#### [Work instructions]
Pick out each line of the records in which the word "Given" appears.

#### [Material for this task]

BEGIN

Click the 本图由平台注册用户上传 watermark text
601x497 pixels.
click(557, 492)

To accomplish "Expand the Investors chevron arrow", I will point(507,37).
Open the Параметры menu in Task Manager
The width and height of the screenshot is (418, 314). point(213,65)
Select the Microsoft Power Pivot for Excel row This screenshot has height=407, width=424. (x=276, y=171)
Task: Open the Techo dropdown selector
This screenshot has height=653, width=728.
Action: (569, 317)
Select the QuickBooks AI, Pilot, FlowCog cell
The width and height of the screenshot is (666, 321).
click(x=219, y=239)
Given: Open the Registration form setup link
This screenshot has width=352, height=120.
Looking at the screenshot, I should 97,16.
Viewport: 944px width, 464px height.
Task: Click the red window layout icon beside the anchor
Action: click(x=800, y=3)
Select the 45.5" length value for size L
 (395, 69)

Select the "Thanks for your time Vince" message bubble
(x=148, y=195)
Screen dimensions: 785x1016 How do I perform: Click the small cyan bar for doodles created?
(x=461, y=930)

END
BEGIN

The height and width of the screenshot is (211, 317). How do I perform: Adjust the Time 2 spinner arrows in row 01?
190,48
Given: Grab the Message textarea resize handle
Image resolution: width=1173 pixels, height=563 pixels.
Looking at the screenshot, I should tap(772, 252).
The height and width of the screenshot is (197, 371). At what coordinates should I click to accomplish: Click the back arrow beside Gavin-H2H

END
BEGIN

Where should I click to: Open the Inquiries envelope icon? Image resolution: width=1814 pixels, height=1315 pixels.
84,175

END

#### [Answer space]
Given: Open the Registration form setup link
Given: Grab the Message textarea resize handle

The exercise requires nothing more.